The arms of the Company appear from a Herald
visitation of 1634 to have been azure on a chevron,
an eagle volant, with a diadem between two red
roses, with leaves vert, between three books clasped
gold; in chief, issuing out of a cloud, the sunbeams gold, a holy spirit, the wings displayed silver,
with a diadem gold. In later times the books have
been blazoned as Bibles. In a "tricking" in the
volume before mentioned, in the College of Arms,
St. John the Evangelist stands behind the shield
in the attitude of benediction, and bearing in his
left hand a cross with a serpent rising from it
(much more suitable for the scriveners or law
writers, by the bye). On one side of the shield
stands the Evangelist's emblematic eagle, holding an
inkhorn in his beak. The Company never received any grant of arms or supporters, but about
the year 1790 two angels seem to have been used
as supporters. About 1788 the motto "Verbum
Domini manet in eternum." (The word of the Lord
endureth for ever) began to be adopted, and in the
same year the crest of an eagle was used. On
the silver badge of the Company's porter the supporters are naked winged boys, and the eagle on
the chevron is turned into a dove holding an olivebranch. Some of the buildings of the present hall
are still let to Paternoster Row booksellers as ware-houses.

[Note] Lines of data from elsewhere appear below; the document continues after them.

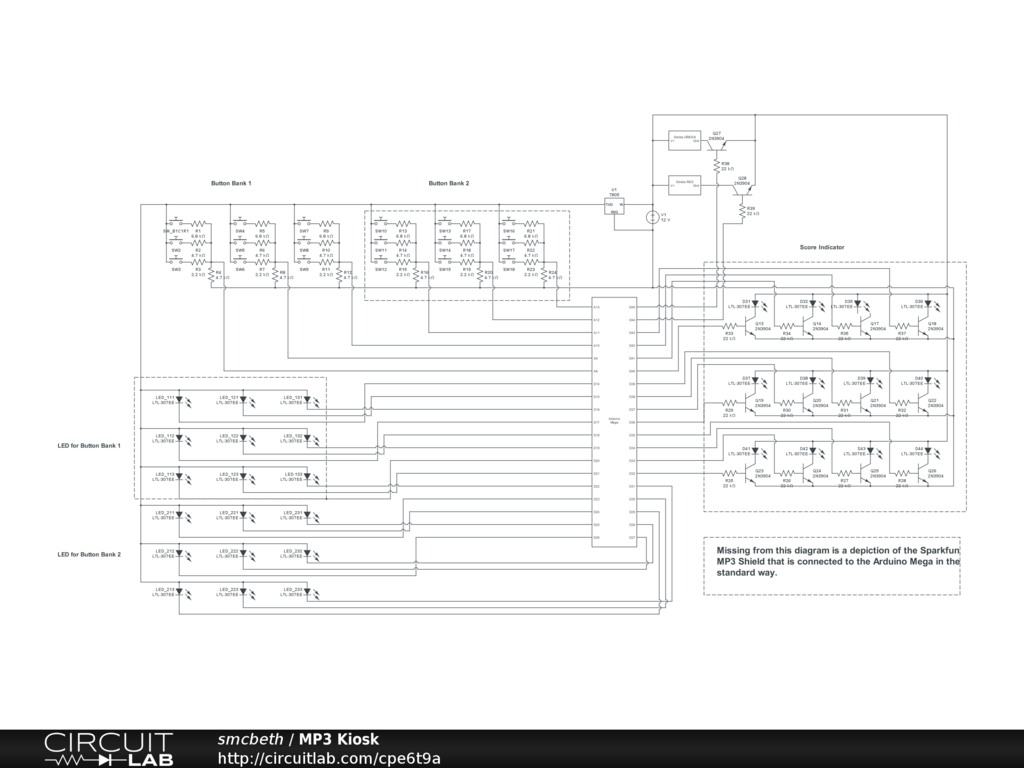The width and height of the screenshot is (1024, 768).
Task: Click the LED_111 diode symbol
Action: point(180,401)
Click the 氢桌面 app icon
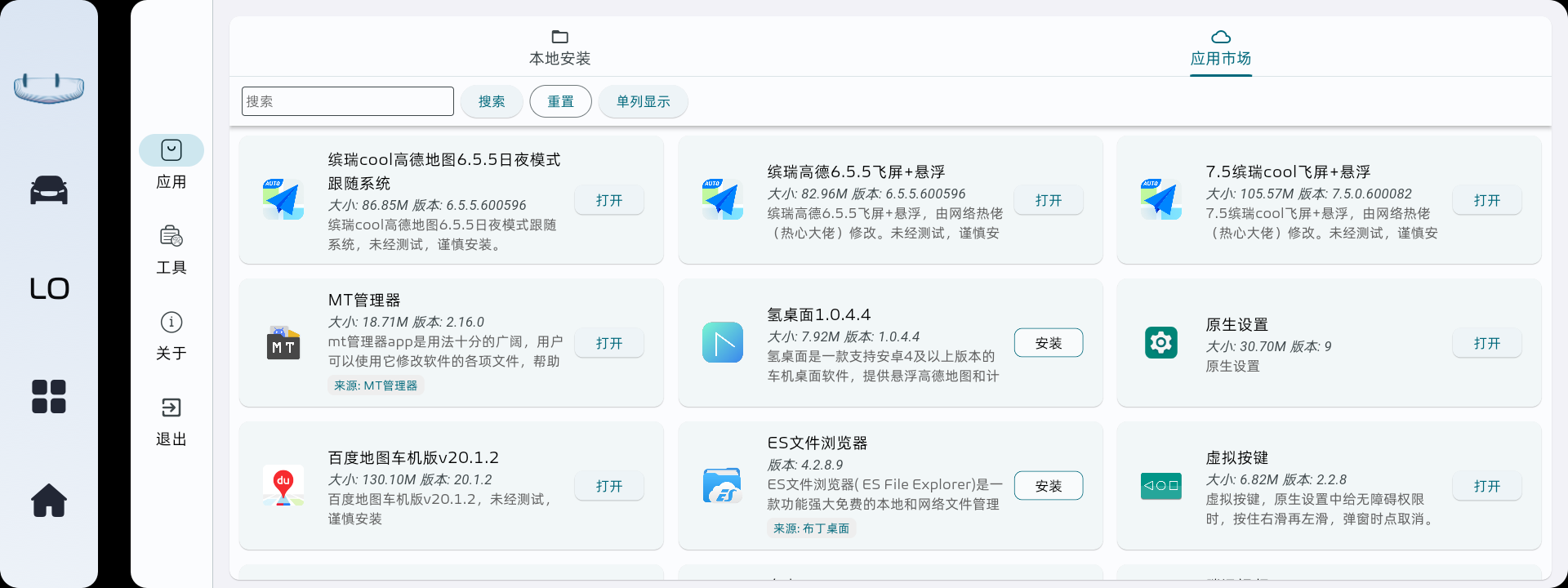The height and width of the screenshot is (588, 1568). click(723, 343)
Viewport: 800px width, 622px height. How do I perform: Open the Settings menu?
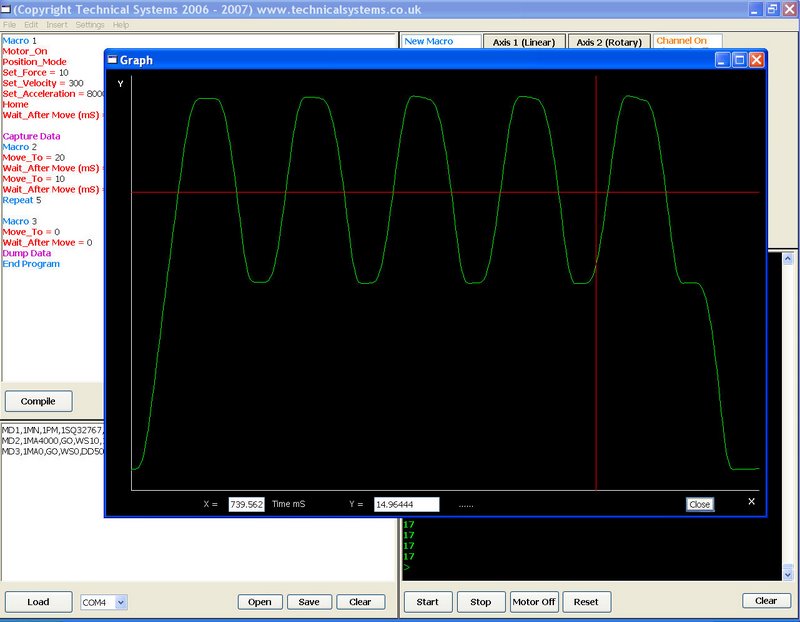tap(89, 24)
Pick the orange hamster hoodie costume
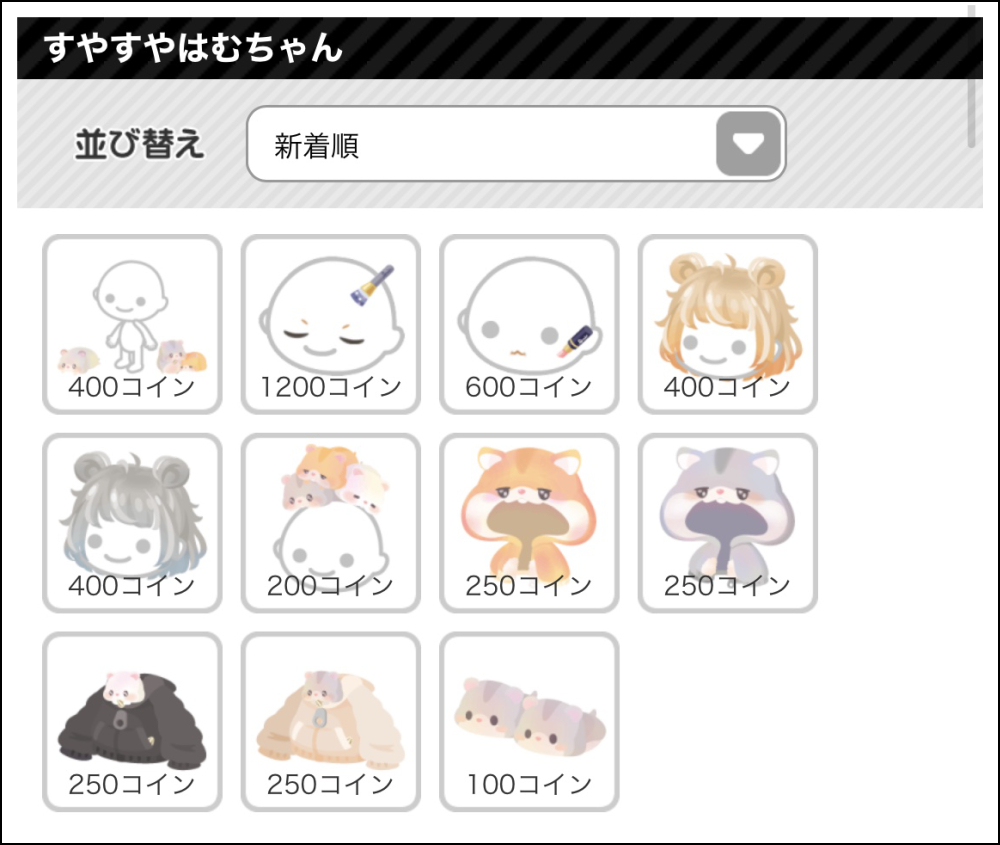Image resolution: width=1000 pixels, height=845 pixels. 529,523
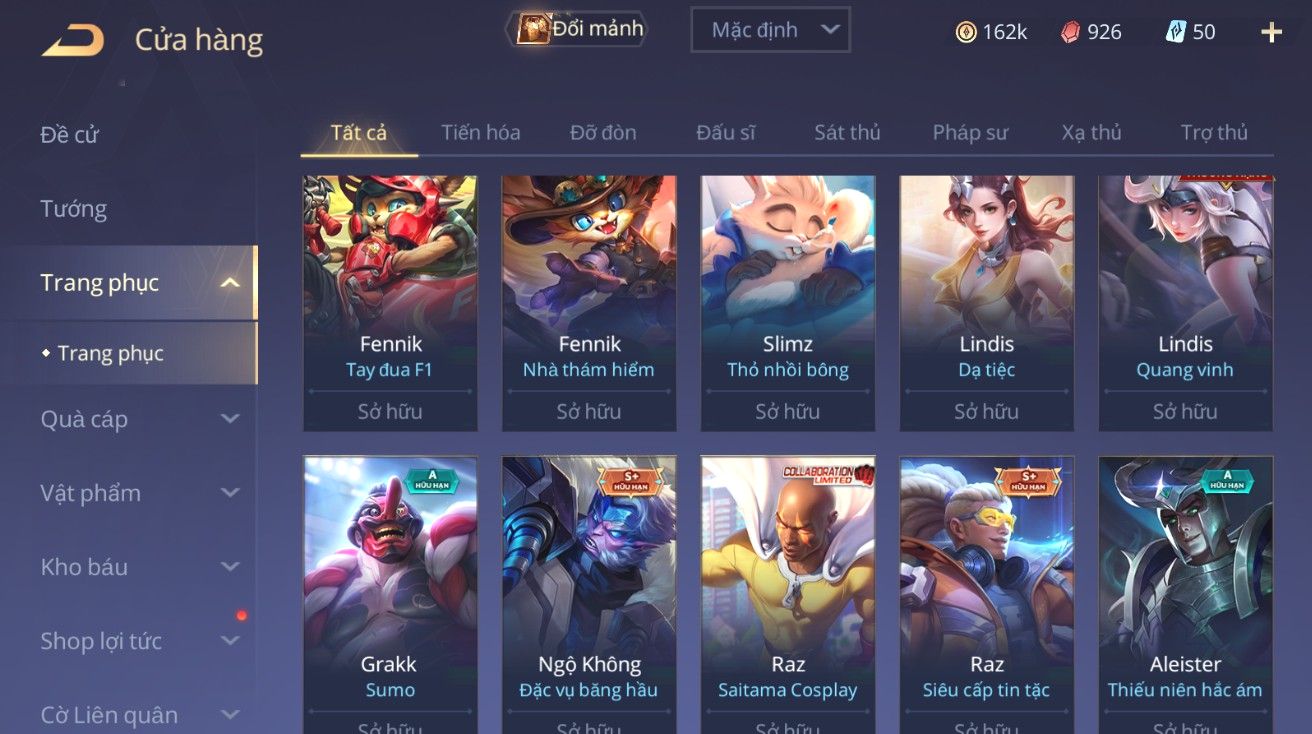This screenshot has height=734, width=1312.
Task: Click the Đổi mảnh chest icon
Action: (533, 29)
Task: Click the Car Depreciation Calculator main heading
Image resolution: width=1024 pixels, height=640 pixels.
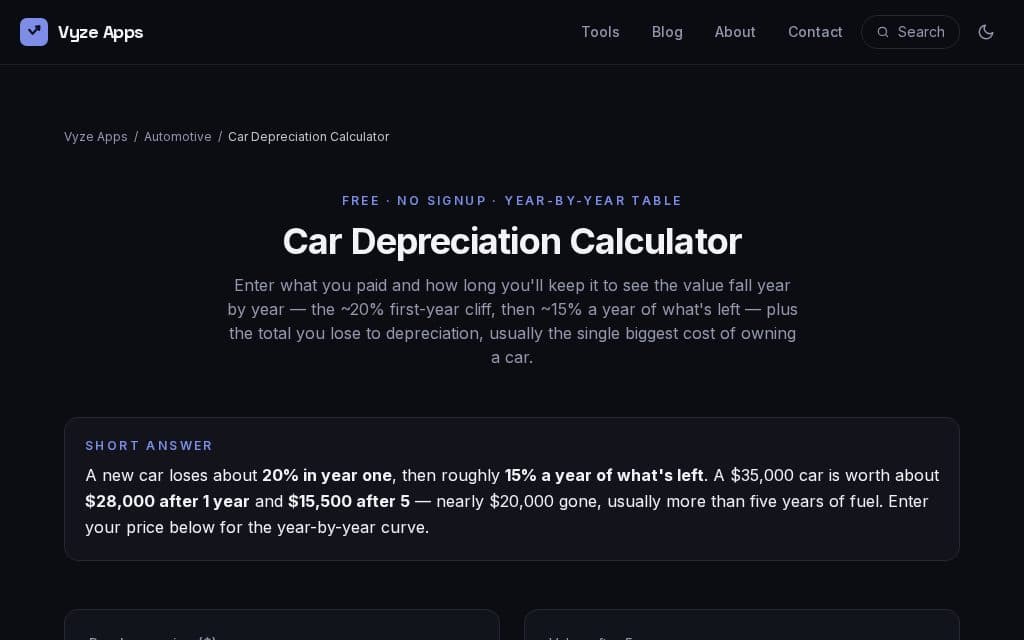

The list of masters of this Company includes
Sir John Key, Bart. ("Don Key"), Lord Mayor in
1831–1832. In 1712 Thomas Parkhurst, who had
been Master of the Worshipful Company in 1683,
left £37 to purchase Bibles and Psalters, to be
annually given to the poor; hence the old custom
of giving Bibles to apprentices bound at Stationers'
Hall.
This is the first of the many City companies of
which we shall have by turns to make mention
in the course of this work. Though no longer
useful as a guild to protect a trade which now
needs no fostering, we have seen that it still retains
some of its mediæval virtues. It is hospitable and
charitable as ever, if not so given to grand funeral
services and ecclesiastical ceremonials. Its privileges have grown out of date and obsolete, but
they harm no one but authors, and to the wrongs
of authors both Governments and Parliaments have
been from time immemorial systematically indifferent.